Record set
::::::
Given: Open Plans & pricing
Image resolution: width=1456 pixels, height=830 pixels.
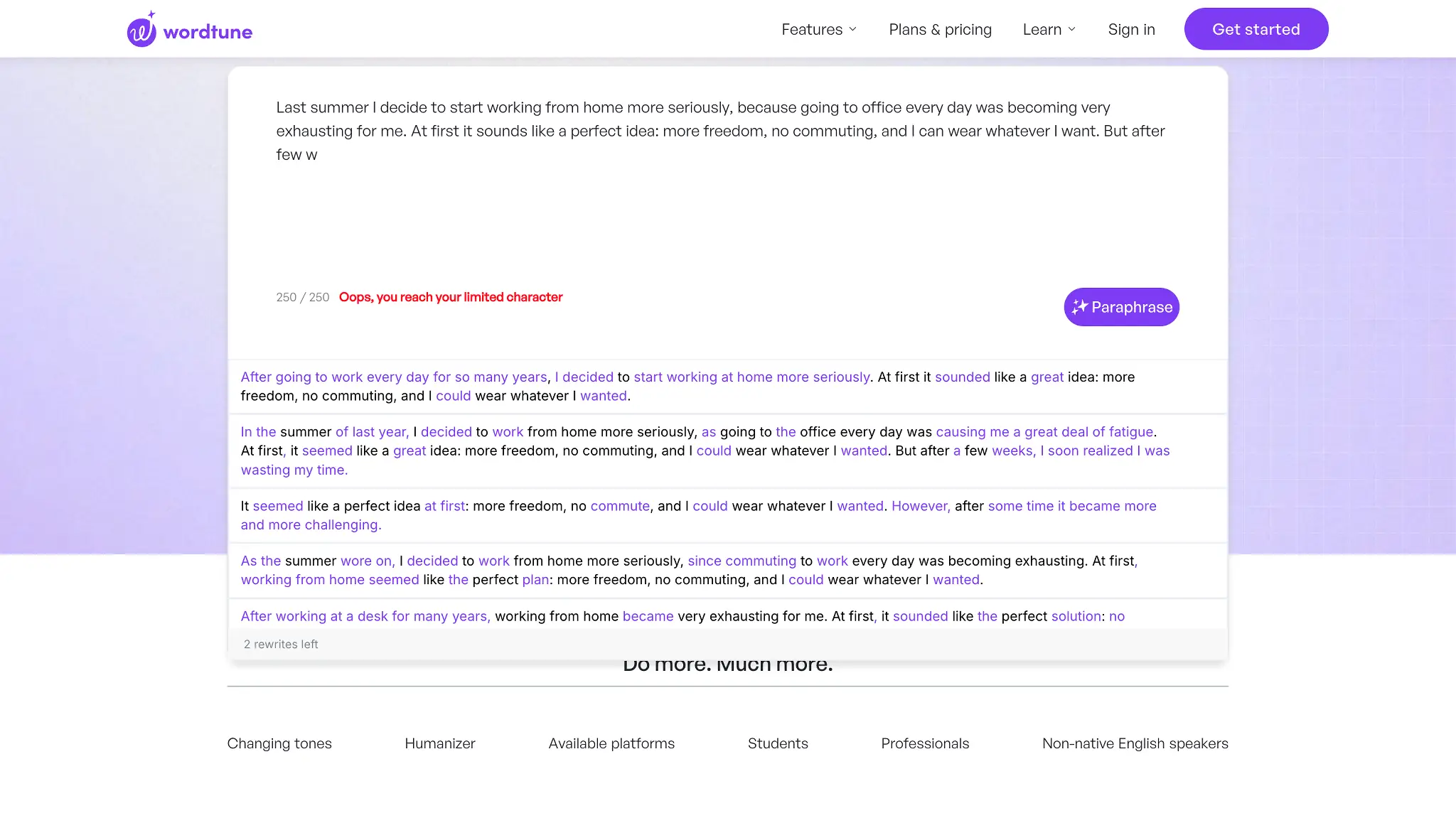Looking at the screenshot, I should point(940,29).
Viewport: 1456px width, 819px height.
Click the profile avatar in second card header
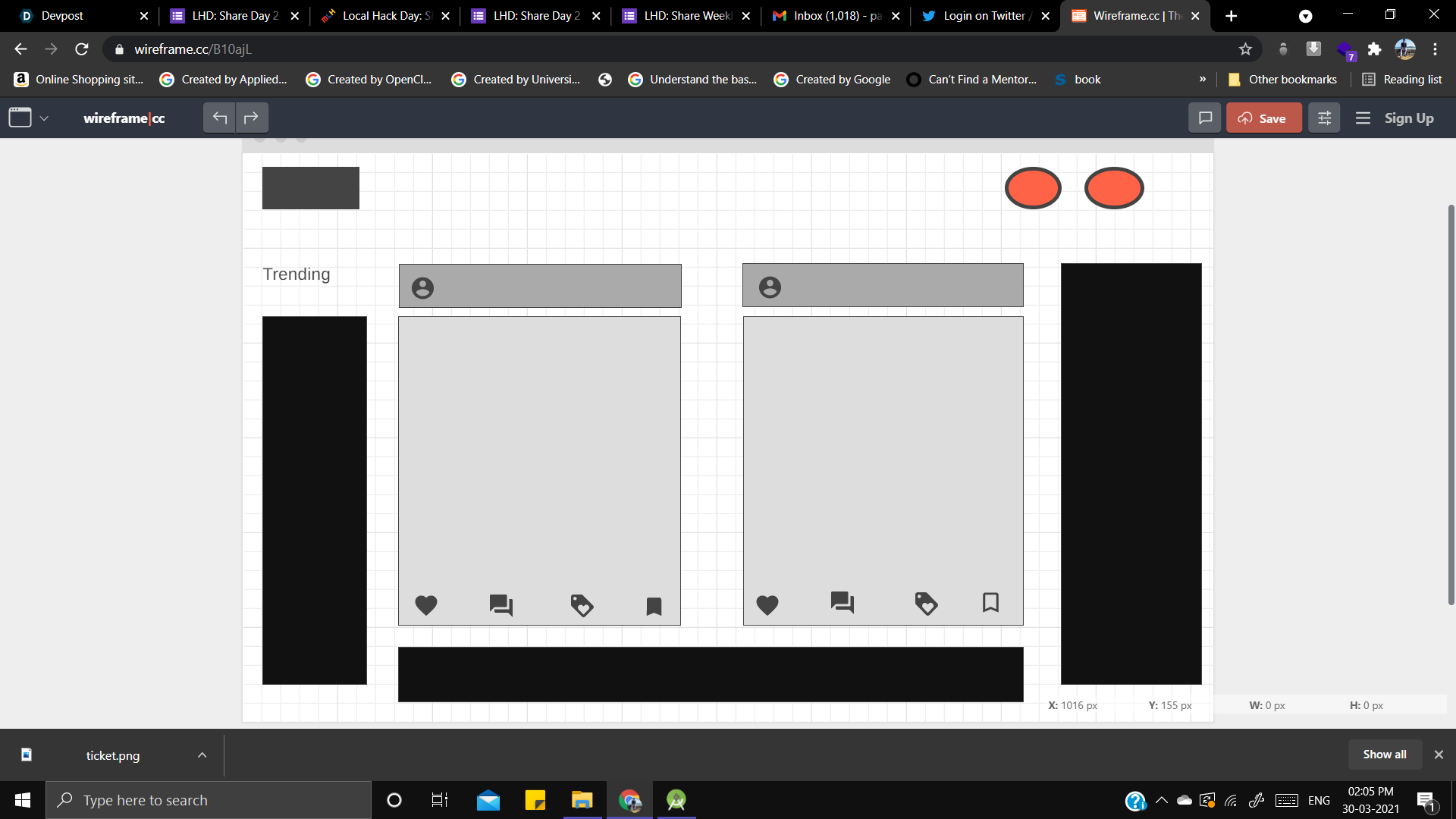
::::::
What to work on
A word-for-word copy of the records is needed, one that contains no pictures.

Response to the task
Given: Open Plans & pricing
Image resolution: width=1456 pixels, height=830 pixels.
Looking at the screenshot, I should point(940,29).
Viewport: 1456px width, 819px height.
Click the profile avatar in second card header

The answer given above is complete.